Arrange everything in the listing from the line containing "Image resolution: width=708" down to the line containing "click(1009, 96)", both included, as a Markdown table with the columns Row and Line. Leave out any blank lines.

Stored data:
** Begin **

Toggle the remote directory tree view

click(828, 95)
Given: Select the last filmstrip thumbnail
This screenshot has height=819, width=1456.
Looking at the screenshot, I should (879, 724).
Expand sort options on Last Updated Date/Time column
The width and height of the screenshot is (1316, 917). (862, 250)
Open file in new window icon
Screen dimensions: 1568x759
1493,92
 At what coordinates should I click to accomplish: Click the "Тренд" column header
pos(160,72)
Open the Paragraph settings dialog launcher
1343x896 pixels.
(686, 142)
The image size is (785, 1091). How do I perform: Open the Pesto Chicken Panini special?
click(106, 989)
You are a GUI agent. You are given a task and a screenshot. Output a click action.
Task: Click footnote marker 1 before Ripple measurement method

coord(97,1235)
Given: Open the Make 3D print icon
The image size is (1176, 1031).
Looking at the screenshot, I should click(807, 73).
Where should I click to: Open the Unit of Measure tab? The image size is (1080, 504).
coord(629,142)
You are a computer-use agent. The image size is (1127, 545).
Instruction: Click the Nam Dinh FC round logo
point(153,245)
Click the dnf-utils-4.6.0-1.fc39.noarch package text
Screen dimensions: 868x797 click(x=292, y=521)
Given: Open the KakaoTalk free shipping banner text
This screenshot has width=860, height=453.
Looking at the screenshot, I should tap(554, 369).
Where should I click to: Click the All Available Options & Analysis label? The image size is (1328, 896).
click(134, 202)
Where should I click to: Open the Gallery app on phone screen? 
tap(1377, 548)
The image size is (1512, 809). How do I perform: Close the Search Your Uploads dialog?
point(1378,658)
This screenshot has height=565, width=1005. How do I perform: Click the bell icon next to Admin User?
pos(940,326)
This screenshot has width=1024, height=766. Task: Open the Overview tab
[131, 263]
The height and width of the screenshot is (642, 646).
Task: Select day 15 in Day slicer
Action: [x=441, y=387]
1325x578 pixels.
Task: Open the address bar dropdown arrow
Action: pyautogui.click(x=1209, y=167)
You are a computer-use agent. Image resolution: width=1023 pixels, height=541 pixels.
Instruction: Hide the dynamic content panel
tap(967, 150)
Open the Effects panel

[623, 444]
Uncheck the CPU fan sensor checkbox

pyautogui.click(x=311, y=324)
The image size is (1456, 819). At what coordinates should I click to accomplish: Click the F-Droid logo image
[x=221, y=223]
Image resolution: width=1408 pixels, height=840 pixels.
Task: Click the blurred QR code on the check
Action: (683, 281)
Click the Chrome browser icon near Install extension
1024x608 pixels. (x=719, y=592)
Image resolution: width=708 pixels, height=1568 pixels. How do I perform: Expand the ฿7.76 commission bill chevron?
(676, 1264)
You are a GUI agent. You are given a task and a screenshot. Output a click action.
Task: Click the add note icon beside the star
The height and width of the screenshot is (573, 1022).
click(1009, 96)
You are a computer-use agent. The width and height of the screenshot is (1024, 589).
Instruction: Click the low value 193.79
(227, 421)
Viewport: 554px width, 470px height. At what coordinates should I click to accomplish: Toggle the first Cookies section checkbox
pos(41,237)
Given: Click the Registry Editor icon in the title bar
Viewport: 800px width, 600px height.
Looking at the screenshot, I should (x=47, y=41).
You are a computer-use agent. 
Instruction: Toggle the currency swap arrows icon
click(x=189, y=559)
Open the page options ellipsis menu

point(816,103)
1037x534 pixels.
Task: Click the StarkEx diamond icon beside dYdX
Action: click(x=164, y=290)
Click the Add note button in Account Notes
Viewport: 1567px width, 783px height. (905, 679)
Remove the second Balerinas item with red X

** End **

* **Output of the exercise**
| Row | Line |
|---|---|
| 1 | Image resolution: width=708 pixels, height=1568 pixels. How do I perform: Expand the ฿7.76 commission bill chevron? |
| 2 | (676, 1264) |
| 3 | You are a GUI agent. You are given a task and a screenshot. Output a click action. |
| 4 | Task: Click the add note icon beside the star |
| 5 | The height and width of the screenshot is (573, 1022). |
| 6 | click(1009, 96) |